ACTIVITY:
Find the line with "How Do Shillong" in the records below. Copy it and every line after it, up to and including the line with "Next photo (1074, 816)".

PROVIDED RECORDS:
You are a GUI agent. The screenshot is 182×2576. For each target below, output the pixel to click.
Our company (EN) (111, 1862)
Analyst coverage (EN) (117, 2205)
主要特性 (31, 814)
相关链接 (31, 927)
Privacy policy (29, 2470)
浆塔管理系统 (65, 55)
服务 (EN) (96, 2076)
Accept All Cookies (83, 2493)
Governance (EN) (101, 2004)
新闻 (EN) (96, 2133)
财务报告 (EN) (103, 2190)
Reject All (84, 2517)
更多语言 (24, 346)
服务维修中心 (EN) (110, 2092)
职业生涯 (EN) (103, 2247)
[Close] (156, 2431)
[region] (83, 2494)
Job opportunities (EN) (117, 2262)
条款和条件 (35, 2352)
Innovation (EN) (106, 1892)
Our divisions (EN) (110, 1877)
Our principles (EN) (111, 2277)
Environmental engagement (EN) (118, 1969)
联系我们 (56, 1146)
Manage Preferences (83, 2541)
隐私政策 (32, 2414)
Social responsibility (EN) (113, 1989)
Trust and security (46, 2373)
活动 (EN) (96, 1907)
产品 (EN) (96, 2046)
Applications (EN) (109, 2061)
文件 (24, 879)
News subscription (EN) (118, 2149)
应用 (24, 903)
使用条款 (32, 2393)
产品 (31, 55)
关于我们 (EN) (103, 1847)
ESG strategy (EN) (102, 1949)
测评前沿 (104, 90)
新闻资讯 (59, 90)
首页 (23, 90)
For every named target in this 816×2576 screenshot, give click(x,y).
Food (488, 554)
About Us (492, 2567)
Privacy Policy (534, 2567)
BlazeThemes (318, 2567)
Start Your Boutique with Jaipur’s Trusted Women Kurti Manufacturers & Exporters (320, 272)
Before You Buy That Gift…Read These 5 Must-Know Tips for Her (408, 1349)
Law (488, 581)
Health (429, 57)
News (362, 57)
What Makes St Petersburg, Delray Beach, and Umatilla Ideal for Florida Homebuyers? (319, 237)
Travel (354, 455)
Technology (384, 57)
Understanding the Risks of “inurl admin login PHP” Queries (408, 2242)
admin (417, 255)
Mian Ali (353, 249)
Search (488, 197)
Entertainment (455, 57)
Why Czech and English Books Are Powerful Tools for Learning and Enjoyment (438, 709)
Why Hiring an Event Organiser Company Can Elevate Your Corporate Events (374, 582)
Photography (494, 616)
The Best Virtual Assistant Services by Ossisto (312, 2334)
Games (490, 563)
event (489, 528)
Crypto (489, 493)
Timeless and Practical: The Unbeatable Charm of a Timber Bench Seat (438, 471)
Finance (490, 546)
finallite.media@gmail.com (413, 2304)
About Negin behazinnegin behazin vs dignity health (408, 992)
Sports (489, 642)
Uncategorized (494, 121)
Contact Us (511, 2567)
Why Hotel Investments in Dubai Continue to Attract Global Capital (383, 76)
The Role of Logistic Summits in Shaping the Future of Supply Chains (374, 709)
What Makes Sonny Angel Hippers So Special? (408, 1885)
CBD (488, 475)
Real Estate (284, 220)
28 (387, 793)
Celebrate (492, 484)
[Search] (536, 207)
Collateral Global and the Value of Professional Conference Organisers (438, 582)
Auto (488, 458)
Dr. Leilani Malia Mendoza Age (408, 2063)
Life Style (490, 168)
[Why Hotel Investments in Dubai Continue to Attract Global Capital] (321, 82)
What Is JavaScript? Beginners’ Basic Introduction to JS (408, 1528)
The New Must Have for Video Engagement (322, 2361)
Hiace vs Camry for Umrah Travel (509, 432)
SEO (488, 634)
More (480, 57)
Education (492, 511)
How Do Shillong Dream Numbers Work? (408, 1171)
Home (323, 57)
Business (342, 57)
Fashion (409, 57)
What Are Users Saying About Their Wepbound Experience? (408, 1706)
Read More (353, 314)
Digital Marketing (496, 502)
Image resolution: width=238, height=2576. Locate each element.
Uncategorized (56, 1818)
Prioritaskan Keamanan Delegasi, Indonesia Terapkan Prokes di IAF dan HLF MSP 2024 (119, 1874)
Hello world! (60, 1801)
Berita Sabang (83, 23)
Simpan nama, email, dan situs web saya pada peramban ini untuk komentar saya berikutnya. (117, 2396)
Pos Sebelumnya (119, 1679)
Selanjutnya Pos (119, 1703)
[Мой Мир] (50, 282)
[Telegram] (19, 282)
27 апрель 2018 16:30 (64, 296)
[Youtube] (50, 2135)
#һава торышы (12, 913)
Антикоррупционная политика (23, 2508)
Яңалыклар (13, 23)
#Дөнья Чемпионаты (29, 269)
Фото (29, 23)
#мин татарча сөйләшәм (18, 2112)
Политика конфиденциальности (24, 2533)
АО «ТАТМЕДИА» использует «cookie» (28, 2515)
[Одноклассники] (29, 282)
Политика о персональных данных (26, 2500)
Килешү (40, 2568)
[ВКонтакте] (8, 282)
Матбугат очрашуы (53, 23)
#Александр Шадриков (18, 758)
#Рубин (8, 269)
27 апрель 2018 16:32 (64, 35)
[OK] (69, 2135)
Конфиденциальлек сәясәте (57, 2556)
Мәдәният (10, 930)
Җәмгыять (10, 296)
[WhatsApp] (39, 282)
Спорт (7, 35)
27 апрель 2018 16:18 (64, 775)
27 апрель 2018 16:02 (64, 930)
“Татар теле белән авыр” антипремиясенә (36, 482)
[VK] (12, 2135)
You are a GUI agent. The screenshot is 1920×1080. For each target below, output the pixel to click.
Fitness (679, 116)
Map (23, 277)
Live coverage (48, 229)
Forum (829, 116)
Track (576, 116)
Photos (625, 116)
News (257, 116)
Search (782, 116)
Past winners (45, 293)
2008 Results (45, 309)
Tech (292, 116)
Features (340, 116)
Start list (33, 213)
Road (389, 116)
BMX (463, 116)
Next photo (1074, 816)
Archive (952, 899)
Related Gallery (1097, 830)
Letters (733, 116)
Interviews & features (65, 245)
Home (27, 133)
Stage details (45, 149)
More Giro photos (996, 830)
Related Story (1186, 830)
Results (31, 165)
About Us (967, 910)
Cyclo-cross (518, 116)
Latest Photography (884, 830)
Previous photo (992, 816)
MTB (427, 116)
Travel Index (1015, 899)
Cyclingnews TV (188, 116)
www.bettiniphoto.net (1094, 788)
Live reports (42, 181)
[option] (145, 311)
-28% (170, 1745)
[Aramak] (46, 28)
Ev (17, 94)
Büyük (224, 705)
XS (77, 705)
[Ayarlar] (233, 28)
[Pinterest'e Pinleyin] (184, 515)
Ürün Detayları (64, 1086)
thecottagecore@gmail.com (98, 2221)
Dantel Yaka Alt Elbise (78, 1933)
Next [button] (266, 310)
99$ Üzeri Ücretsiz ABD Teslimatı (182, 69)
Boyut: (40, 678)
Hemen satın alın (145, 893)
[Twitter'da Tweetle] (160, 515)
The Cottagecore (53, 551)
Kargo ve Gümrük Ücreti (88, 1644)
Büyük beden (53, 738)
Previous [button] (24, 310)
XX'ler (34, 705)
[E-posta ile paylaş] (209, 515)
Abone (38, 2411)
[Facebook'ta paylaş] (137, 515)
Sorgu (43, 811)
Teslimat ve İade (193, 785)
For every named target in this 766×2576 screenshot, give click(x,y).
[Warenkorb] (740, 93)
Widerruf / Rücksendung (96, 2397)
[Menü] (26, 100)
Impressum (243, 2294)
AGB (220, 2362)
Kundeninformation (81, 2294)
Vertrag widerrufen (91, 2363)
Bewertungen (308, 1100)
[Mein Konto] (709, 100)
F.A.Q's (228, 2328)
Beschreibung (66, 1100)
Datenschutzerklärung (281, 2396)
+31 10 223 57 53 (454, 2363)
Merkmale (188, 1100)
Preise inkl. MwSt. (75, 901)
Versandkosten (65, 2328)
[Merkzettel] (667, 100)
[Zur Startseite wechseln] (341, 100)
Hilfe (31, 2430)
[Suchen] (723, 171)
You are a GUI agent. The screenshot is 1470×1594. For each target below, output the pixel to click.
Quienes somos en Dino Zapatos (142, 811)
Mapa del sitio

EXERCISE OUTPUT:
How Do Shillong Dream Numbers Work? (408, 1171)
Home (323, 57)
Business (342, 57)
Fashion (409, 57)
What Are Users Saying About Their Wepbound Experience? (408, 1706)
Read More (353, 314)
Digital Marketing (496, 502)
Image resolution: width=238, height=2576. Locate each element.
Uncategorized (56, 1818)
Prioritaskan Keamanan Delegasi, Indonesia Terapkan Prokes di IAF dan HLF MSP 2024 (119, 1874)
Hello world! (60, 1801)
Berita Sabang (83, 23)
Simpan nama, email, dan situs web saya pada peramban ini untuk komentar saya berikutnya. (117, 2396)
Pos Sebelumnya (119, 1679)
Selanjutnya Pos (119, 1703)
[Мой Мир] (50, 282)
[Telegram] (19, 282)
27 апрель 2018 16:30 (64, 296)
[Youtube] (50, 2135)
#һава торышы (12, 913)
Антикоррупционная политика (23, 2508)
Яңалыклар (13, 23)
#Дөнья Чемпионаты (29, 269)
Фото (29, 23)
#мин татарча сөйләшәм (18, 2112)
Политика конфиденциальности (24, 2533)
АО «ТАТМЕДИА» использует «cookie» (28, 2515)
[Одноклассники] (29, 282)
Политика о персональных данных (26, 2500)
Килешү (40, 2568)
[ВКонтакте] (8, 282)
Матбугат очрашуы (53, 23)
#Александр Шадриков (18, 758)
#Рубин (8, 269)
27 апрель 2018 16:32 (64, 35)
[OK] (69, 2135)
Конфиденциальлек сәясәте (57, 2556)
Мәдәният (10, 930)
Җәмгыять (10, 296)
[WhatsApp] (39, 282)
Спорт (7, 35)
27 апрель 2018 16:18 (64, 775)
27 апрель 2018 16:02 (64, 930)
“Татар теле белән авыр” антипремиясенә (36, 482)
[VK] (12, 2135)
You are a GUI agent. The screenshot is 1920×1080. For each target below, output the pixel to click.
Fitness (679, 116)
Map (23, 277)
Live coverage (48, 229)
Forum (829, 116)
Track (576, 116)
Photos (625, 116)
News (257, 116)
Search (782, 116)
Past winners (45, 293)
2008 Results (45, 309)
Tech (292, 116)
Features (340, 116)
Start list (33, 213)
Road (389, 116)
BMX (463, 116)
Next photo (1074, 816)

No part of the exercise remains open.